Гийом сочувственно кивает, как будто давным-давно привык выслушивать его излияния. Я смотрю, как они слаженным шагом сворачивают за угол, направляясь туда, где еще с полчаса будет находиться мое тело, и испытываю странное чувство, как будто у меня что-то отняли.
* * *
Перед тем как закрыть крышку гроба, меня снарядили в дорогу. Люсьен принес мне свой рисунок, отец сунул в карман, где уже лежала вложенная Фабьеной фотография, ручку с золотым пером, которую приготовил мне на день рождения, Одиль положила мне на грудь засушенный цветок, Жан-Ми подарил единственный кубок, который мы с ним выиграли в регате, а Альфонс примостил под рукой «Грациеллу» с закладкой в соответствующем месте.
Всем спасибо.
Счастье, что теперь я избавлюсь от лицезрения гнусной физиономии, не имеющей со мной ничего общего.

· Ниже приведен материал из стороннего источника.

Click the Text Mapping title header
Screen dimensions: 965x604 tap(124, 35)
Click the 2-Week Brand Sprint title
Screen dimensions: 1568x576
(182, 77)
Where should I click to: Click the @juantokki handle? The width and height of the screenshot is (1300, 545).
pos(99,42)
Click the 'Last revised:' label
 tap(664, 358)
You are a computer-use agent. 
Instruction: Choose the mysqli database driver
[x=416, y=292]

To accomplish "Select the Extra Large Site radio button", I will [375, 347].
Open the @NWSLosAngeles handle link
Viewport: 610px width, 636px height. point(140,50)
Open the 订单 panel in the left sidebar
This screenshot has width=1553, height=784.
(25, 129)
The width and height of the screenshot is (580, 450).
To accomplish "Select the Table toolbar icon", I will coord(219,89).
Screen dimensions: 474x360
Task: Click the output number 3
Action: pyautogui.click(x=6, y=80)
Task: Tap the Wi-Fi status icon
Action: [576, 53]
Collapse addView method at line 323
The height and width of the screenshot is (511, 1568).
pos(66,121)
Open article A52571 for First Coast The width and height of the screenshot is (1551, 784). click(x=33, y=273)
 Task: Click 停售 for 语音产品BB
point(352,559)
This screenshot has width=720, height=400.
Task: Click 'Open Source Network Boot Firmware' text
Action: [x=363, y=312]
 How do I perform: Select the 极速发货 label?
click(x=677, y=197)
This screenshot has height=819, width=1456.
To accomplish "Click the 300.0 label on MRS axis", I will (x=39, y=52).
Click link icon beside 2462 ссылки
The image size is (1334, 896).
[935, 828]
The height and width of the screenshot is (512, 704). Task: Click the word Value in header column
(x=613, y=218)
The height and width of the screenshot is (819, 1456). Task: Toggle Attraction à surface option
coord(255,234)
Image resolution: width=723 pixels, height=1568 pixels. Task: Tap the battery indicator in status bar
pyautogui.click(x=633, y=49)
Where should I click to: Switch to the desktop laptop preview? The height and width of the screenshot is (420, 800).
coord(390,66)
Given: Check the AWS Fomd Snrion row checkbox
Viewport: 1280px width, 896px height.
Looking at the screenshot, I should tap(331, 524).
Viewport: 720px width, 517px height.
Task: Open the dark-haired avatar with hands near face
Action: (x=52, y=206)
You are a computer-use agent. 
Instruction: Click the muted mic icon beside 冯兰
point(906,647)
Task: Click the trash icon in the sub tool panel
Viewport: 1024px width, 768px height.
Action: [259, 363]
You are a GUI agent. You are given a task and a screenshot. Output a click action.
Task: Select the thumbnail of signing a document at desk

Полицейский держался поодаль, у самого порога, и с отрешенным видом пожирал глазами Фабьену; мне здорово доставалось, когда я вот так же пялился на незнакомых людей – старался уловить и запомнить позу, выражение, сочетание красок, которые могли бы дать импульс для картины. Он как будто тоже пытался что-то запечатлеть в памяти. Возможно, сегодня вечером на лестнице казармы в тетради со спиралью появится изображение Фабьены, такой, как сейчас, когда противоречивые мысли заострили черты ее лица и затуманили взгляд.
Ну вот, наконец ящик задраили. Альфонс оглядел всех с детской улыбкой, желая поделиться с каждым своим горячим упованием на лучшее. У меня же такое, не слишком приятное, чувство, что я присутствую при спуске на воду и крещении корабля. Могли бы все же благолепия ради обойтись без электродрели.
* * *
В пять минут шестого Наила выключила компьютер, пожелала приятного аппетита оставшейся на вечернее дежурство коллеге и подошла к своему мопеду. Не уверен, заметила ли она мой фургон-катафалк, который проехал мимо нее по Женевской улице к заведению Бюньяров, в своего рода транзитный зал для ожидающих погребения. Наила отстегнула цепь и обернула ее вокруг седла, перекинула через плечо спортивную сумку и, как всегда по средам, отправилась в бассейн.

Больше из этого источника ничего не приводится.